Exercise prompt: The records under this task must be duplicated exactly.
(Beginning of Task input)
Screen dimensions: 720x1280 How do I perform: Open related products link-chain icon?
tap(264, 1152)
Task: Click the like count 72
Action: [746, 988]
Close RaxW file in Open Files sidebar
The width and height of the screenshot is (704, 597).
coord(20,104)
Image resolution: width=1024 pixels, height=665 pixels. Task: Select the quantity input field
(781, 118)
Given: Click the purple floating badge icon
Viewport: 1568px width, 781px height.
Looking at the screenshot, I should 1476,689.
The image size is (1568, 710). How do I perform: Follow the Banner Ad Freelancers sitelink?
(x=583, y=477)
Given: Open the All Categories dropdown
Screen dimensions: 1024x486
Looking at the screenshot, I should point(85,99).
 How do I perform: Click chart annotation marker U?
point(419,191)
(End of Task input)
Written response:
Screen dimensions: 720x1280 How do I perform: Open related products link-chain icon?
tap(264, 1152)
Task: Click the like count 72
Action: [746, 988]
Close RaxW file in Open Files sidebar
The width and height of the screenshot is (704, 597).
coord(20,104)
Image resolution: width=1024 pixels, height=665 pixels. Task: Select the quantity input field
(781, 118)
Given: Click the purple floating badge icon
Viewport: 1568px width, 781px height.
Looking at the screenshot, I should 1476,689.
The image size is (1568, 710). How do I perform: Follow the Banner Ad Freelancers sitelink?
(x=583, y=477)
Given: Open the All Categories dropdown
Screen dimensions: 1024x486
Looking at the screenshot, I should point(85,99).
 How do I perform: Click chart annotation marker U?
point(419,191)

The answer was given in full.